--- Start Items ---

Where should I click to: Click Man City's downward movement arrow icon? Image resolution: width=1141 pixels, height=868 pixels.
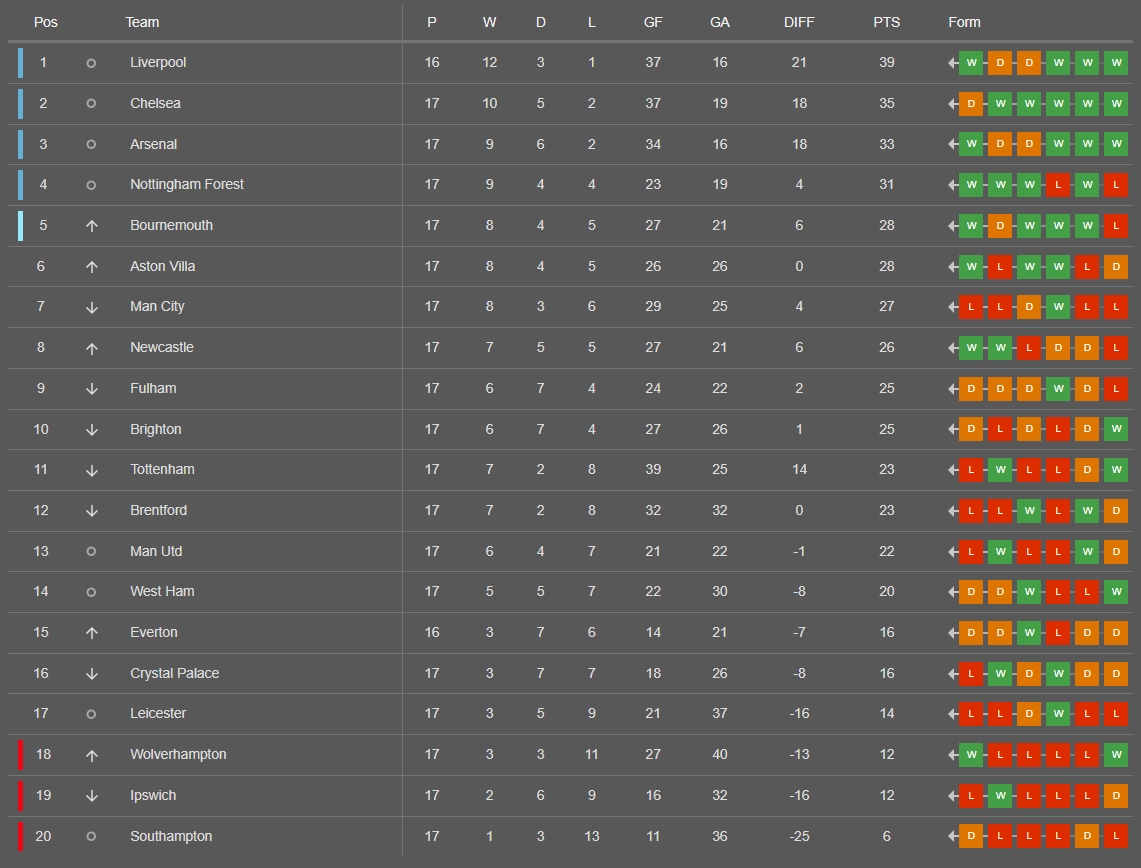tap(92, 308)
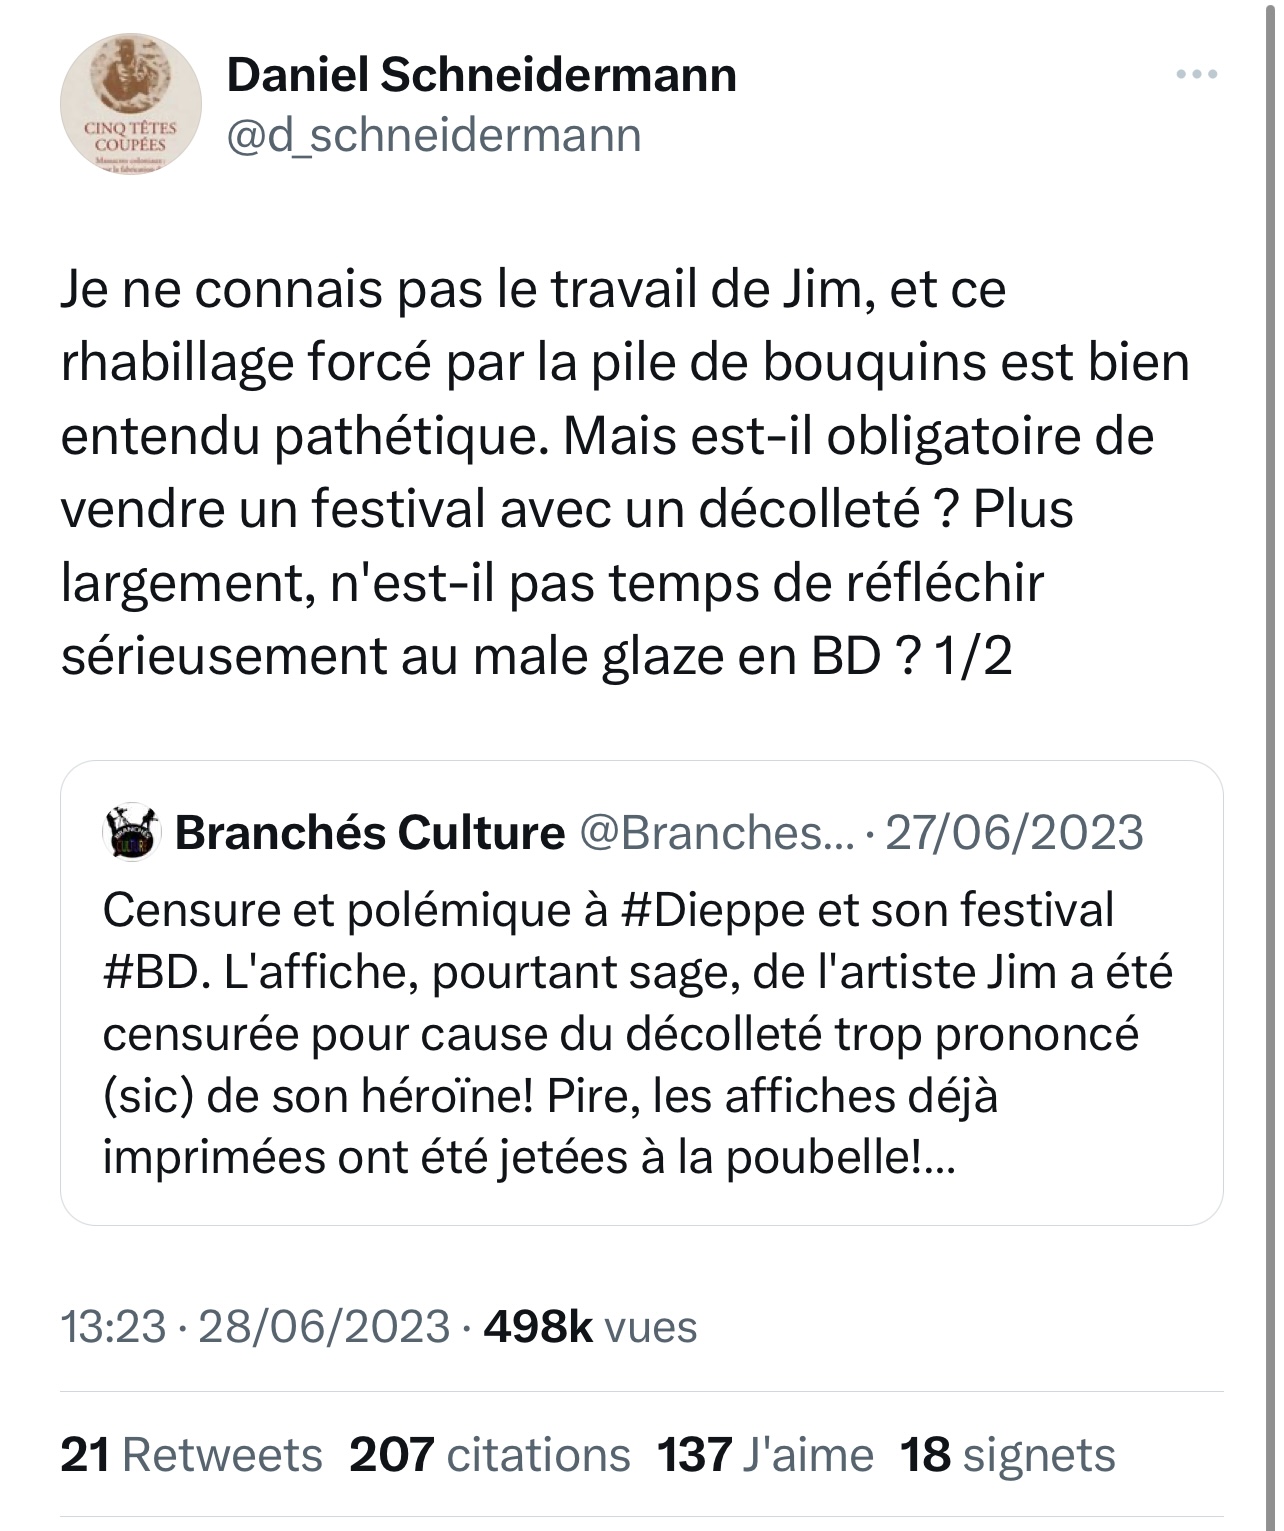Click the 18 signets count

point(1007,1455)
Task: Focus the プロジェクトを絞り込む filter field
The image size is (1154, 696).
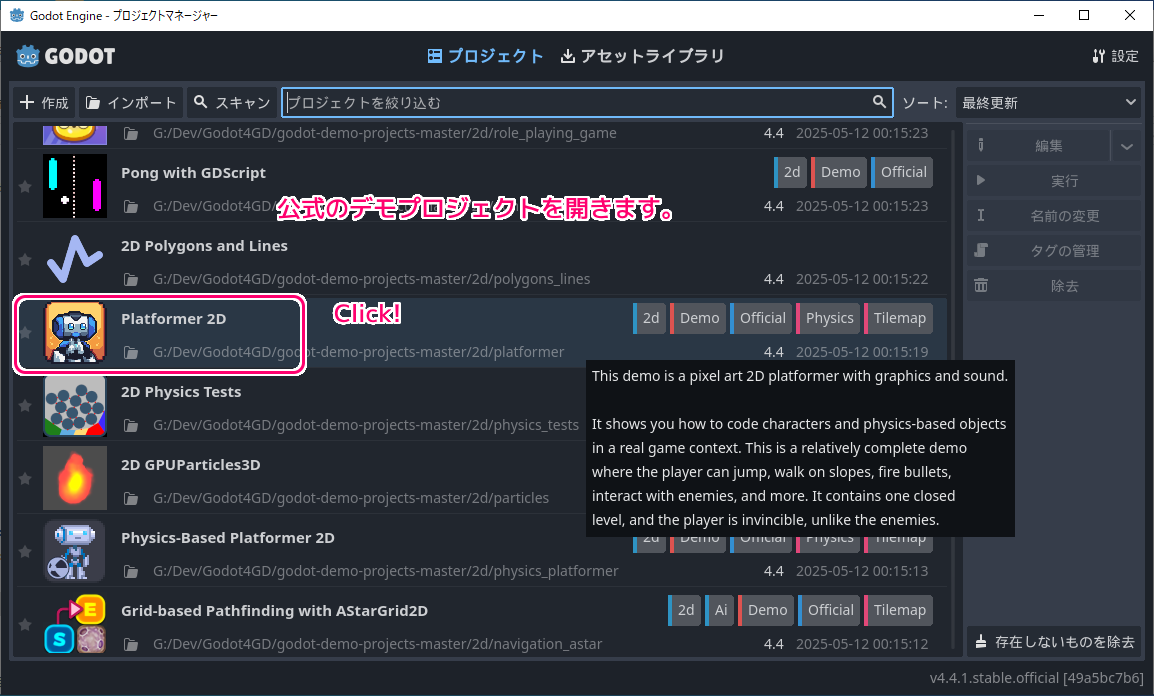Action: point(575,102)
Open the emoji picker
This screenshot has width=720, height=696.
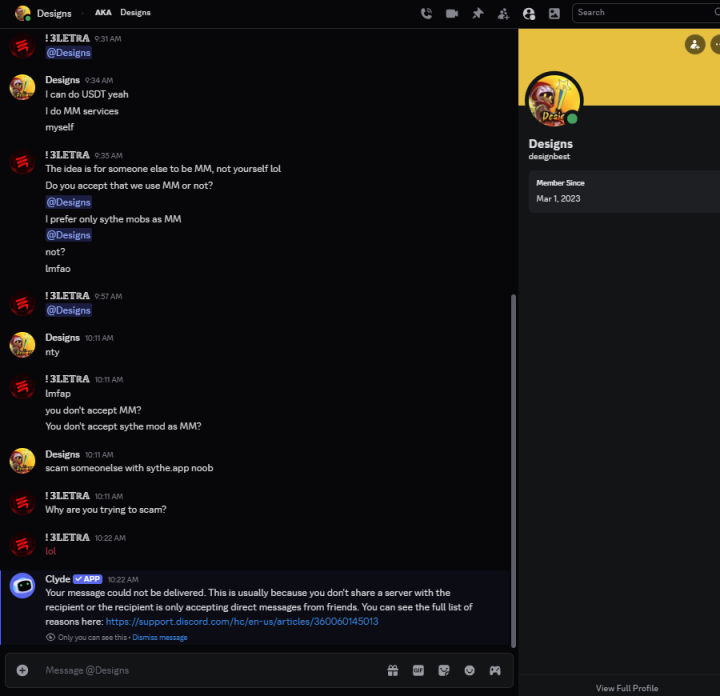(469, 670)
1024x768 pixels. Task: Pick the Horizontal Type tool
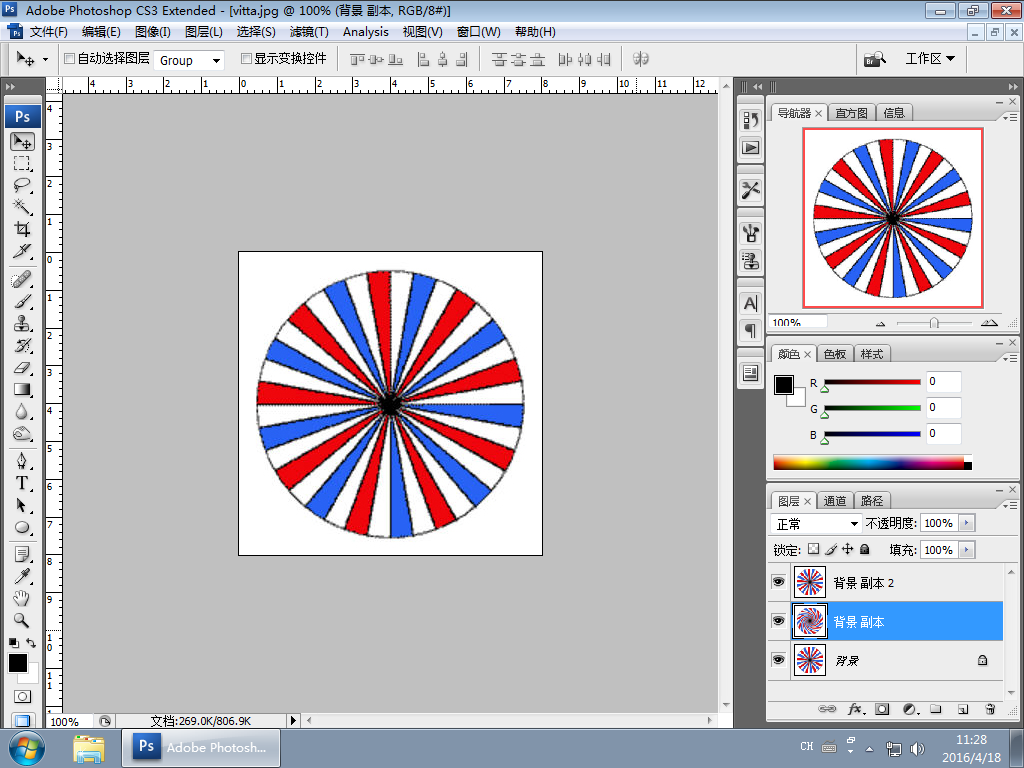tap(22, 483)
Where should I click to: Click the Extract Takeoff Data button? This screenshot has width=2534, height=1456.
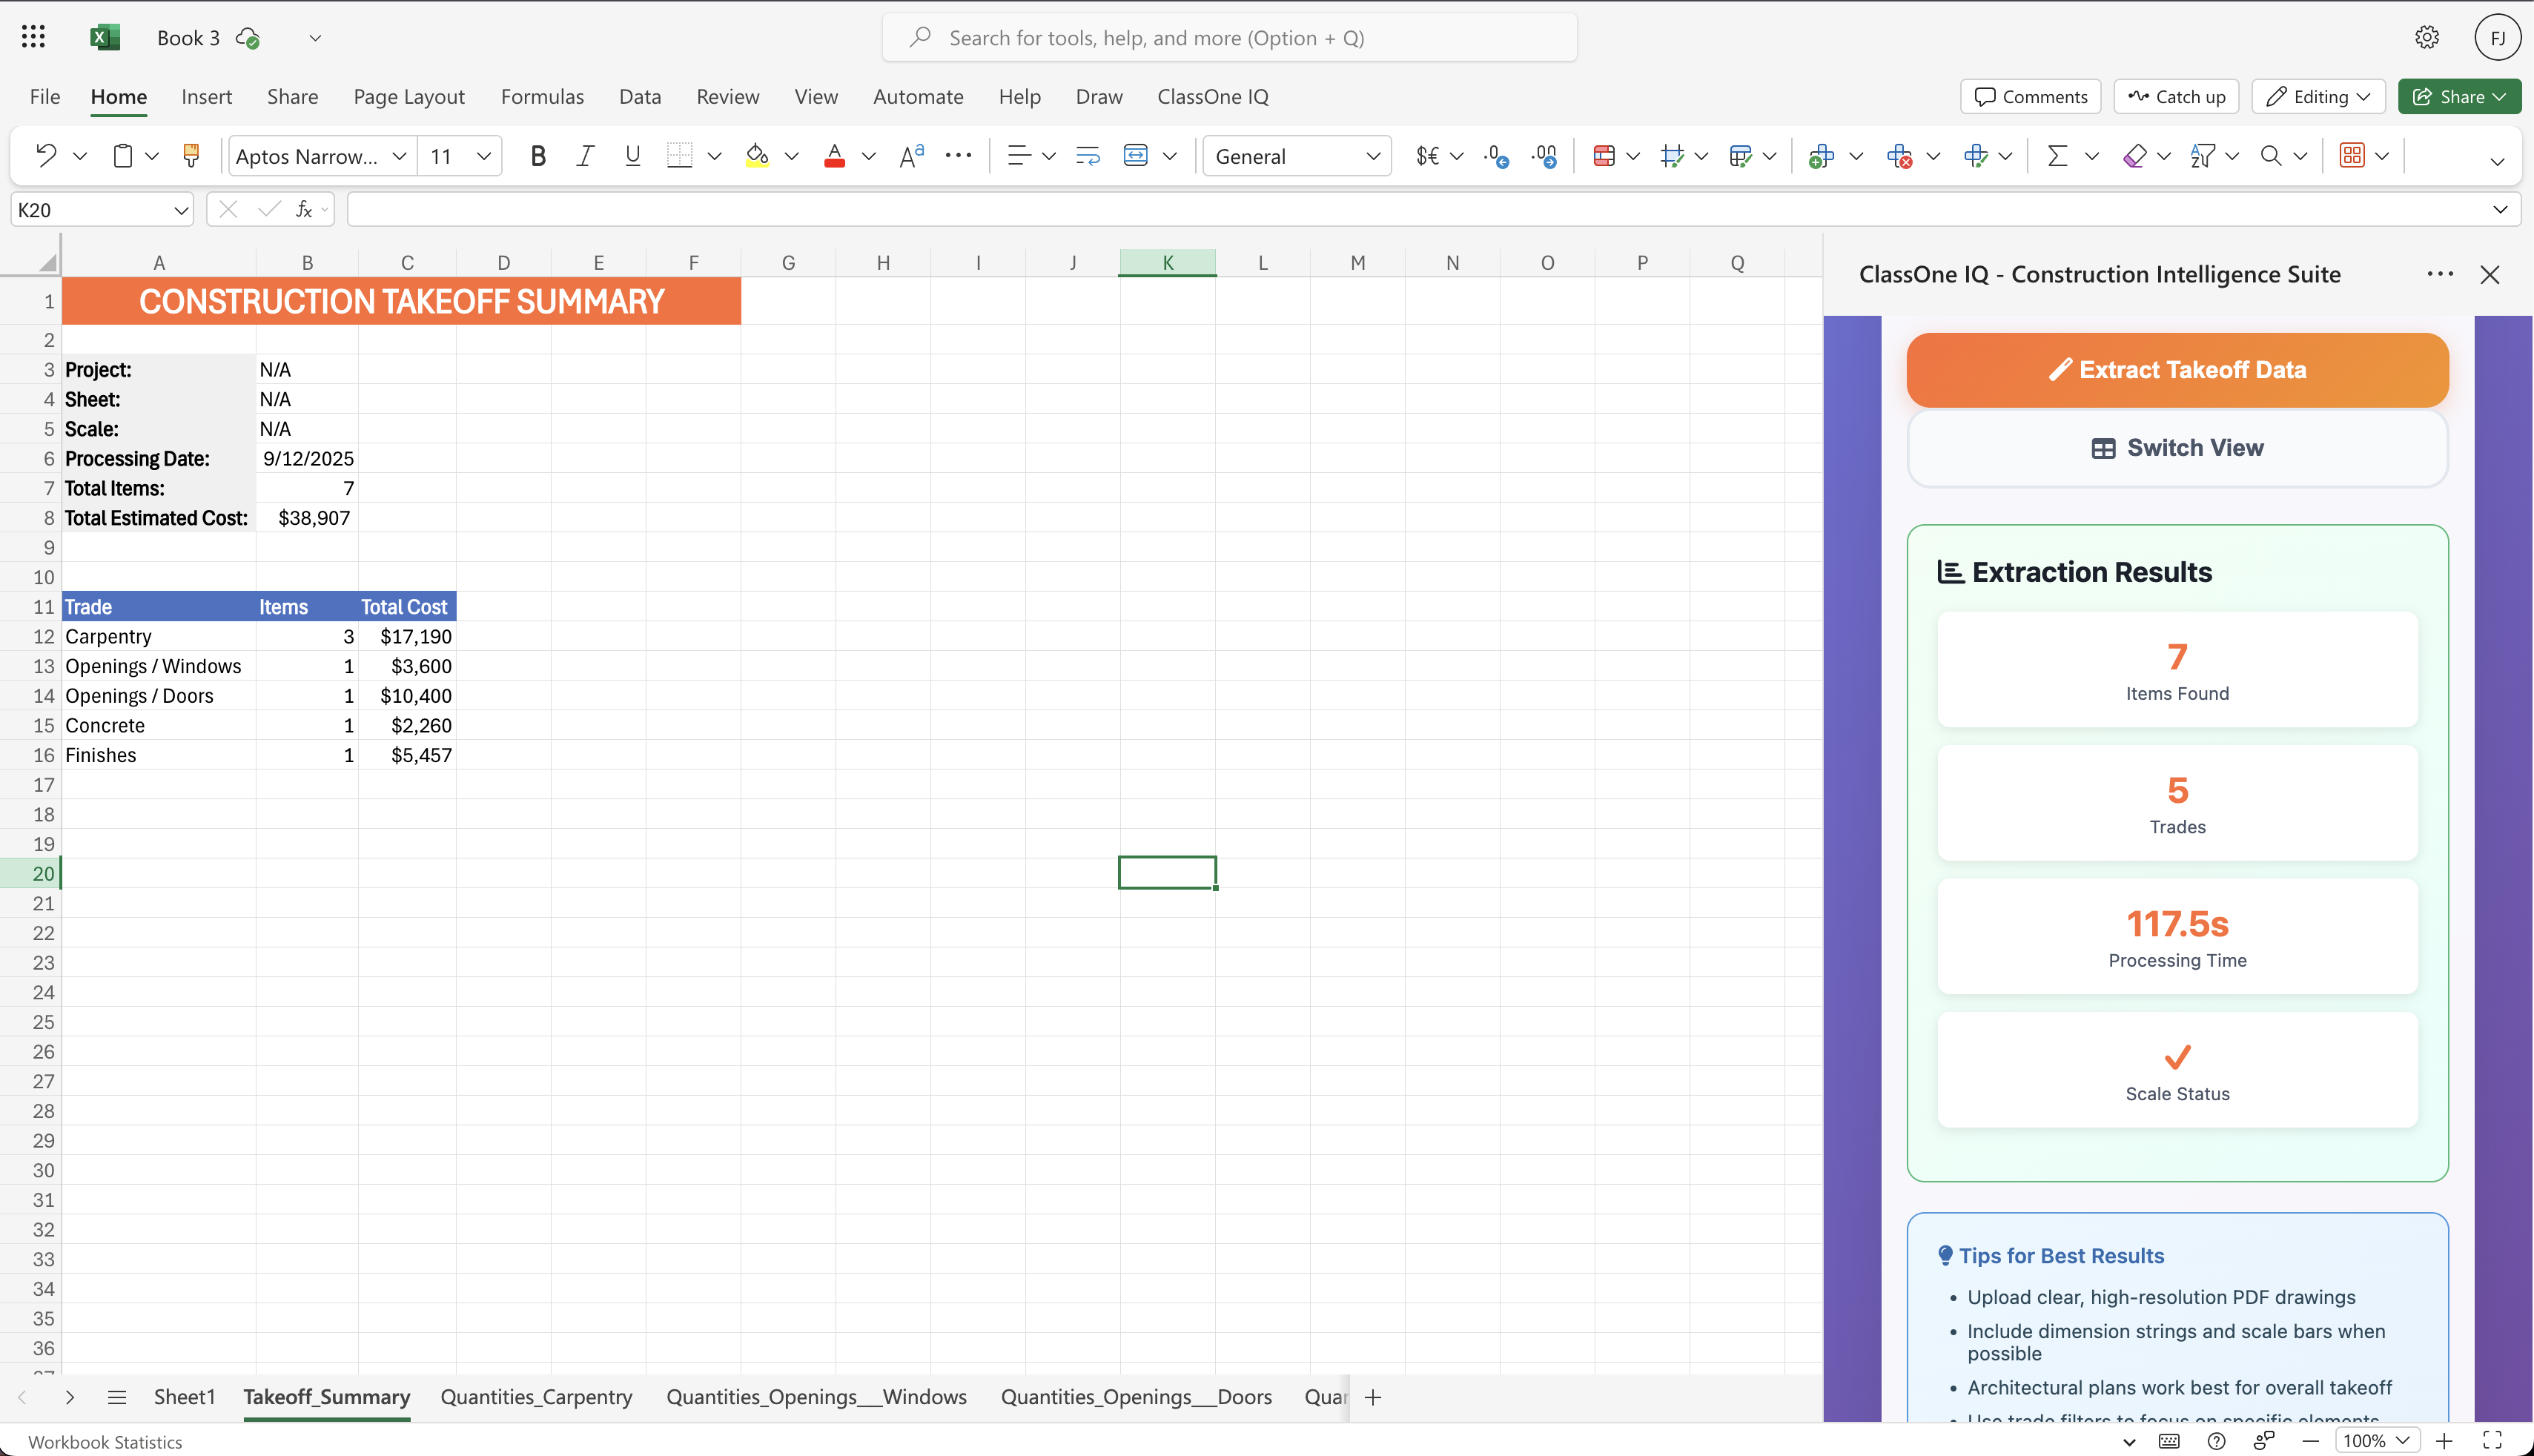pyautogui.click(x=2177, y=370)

--- End Items ---

* _Set task_: Copy out every row above word for word, leaving out the pictures.

* _Final answer_:
Where should I click to: Click Man City's downward movement arrow icon? Image resolution: width=1141 pixels, height=868 pixels.
tap(92, 308)
Click the 18 signets count

point(1007,1455)
Task: Focus the プロジェクトを絞り込む filter field
The image size is (1154, 696).
Action: point(575,102)
Open the emoji picker
This screenshot has width=720, height=696.
(469, 670)
1024x768 pixels. Task: Pick the Horizontal Type tool
tap(22, 483)
Where should I click to: Click the Extract Takeoff Data button? This screenshot has width=2534, height=1456.
pyautogui.click(x=2177, y=370)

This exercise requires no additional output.